= Zevs Cosmos =

Canadian social nudity activist

Zevs Cosmos (also found as Zeus) (born Esyedepeea Aesfyza) is a Canadian social nudity activist and the founder of the Nudist Christian Church of the Blessed Virgin Jesus (NCCBVJ).

== Early activism ==

"Zevs Cosmos" appeared at Iowa State University around 1982, often preaching on central campus, sometimes drawing crowds away from "Brother Jed Smock", another traveling evangelistic preacher who also made regular appearances on campus. During this time, Cosmos would often be seen teaching his ideas about nudism on street corners in Ames, Iowa City, and Des Moines, Iowa. He referred to himself as the "founder and bishop" of the Nudist Christian Church of the Blessed Virgin Jesus. By the end of 1984, he claimed to have attracted 50 followers in Ames.
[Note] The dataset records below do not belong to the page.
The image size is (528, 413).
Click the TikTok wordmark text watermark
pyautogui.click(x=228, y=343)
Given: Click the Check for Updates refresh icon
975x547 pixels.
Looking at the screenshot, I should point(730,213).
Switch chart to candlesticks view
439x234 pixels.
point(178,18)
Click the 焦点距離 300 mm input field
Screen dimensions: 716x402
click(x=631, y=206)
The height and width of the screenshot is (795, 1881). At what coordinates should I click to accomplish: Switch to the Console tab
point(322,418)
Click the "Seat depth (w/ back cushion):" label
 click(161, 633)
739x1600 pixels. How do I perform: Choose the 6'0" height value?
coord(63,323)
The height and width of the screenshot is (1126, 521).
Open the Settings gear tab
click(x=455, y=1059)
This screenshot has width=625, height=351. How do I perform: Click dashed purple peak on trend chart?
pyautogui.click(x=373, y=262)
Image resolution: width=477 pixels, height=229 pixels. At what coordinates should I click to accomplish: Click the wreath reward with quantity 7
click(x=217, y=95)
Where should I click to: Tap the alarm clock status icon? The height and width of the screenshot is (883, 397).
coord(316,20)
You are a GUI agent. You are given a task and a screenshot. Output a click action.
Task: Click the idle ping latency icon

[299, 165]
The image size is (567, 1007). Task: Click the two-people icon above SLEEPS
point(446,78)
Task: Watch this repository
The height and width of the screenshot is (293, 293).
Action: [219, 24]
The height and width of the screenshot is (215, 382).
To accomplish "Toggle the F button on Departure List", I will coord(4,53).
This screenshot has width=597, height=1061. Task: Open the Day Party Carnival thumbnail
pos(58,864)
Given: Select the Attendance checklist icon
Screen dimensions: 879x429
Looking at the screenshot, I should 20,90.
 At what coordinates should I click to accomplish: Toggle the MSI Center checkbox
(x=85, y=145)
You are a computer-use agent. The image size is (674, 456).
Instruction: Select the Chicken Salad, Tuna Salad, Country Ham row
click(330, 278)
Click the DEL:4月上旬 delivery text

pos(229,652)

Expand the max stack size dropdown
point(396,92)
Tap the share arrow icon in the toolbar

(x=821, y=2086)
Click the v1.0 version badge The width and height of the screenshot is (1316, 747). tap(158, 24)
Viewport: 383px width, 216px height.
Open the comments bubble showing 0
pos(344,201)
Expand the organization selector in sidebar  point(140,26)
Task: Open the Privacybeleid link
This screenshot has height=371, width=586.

== Nudist Christian Church of the Blessed Virgin Jesus ==

=== Early events ===

Cosmos was referring to himself as the bishop of the NCCBVJ as early as November 1984. In 1985, Cosmos said that God commanded him to travel to the Utah–Arizona border; while in this area, Cosmos says that God and an angel named Ephygeneia appeared to him naked and told him to go to a cave on a nearby ridge. While in the cave, God and the angel appeared again and gave Cosmos a revelation, which Cosmos recorded and named the Book of Zevs (also found as the Book of Zeus). The NCCBVJ teaches that the Book of Zevs is scripture that adds to and complements the Bible.

=== Teachings ===

==== Book of Zevs ====

The Book of Zevs instructs Cosmos to build a nudist community city called "Cosmos", which was to be situated northwest of the Grand Canyon. The book also condemns Mormon fundamentalists near the Utah–Arizona border for their practice of plural marriage and their belief in the inferiority of black people.

==== Other teachings ====

The NCCBVJ teaches that nudity is a foundational state of being for leading a good life. It teaches that problems with sexuality, body image, pornography, and crime would all be solved if society would adopt a nudist lifestyle. Cosmos and the church have also led protests against female genital mutilation and male circumcision, which are viewed as equally undesirable.

== Legal incidents ==

In January 1985, Cosmos was investigated by the American Immigration and Naturalization Service authorities after complaints were made of Cosmos's preaching and sale of pro-nudity bumper stickers and T-shirts on street corners in Ames, Iowa. When it was discovered that Cosmos had exceeded the 6-month stay permitted by his visitor's visa, he was ordered deported to Canada. His appeal to a federal immigration judge was rejected and he was flown to Winnipeg, Manitoba.

On 31 October 1985 Cosmos was stopped by police as he was placing flyers on car windshields near Drake University in Des Moines. The police told him that a city ordinance forbade the distribution of literature in this manner. In December 1985, the Iowa Civil Liberties Union filed suit in the United States District Court for the Southern District of Iowa on behalf of Cosmos, arguing that the ordinance unreasonably limited Cosmos's right to freedom of speech.

In August 2002, police in Washington, D.C. alleged that Cosmos had vandalized the National Mall and President's Park with swastikas and Nazi SS symbols during the American Independence Day weekend in 1999.

On 21 April 2006, Cosmos was arrested in Colorado City, Arizona and charged with being a public nuisance. The police reported that he had been leaving flyers containing nude photographs of himself in residents' mailboxes.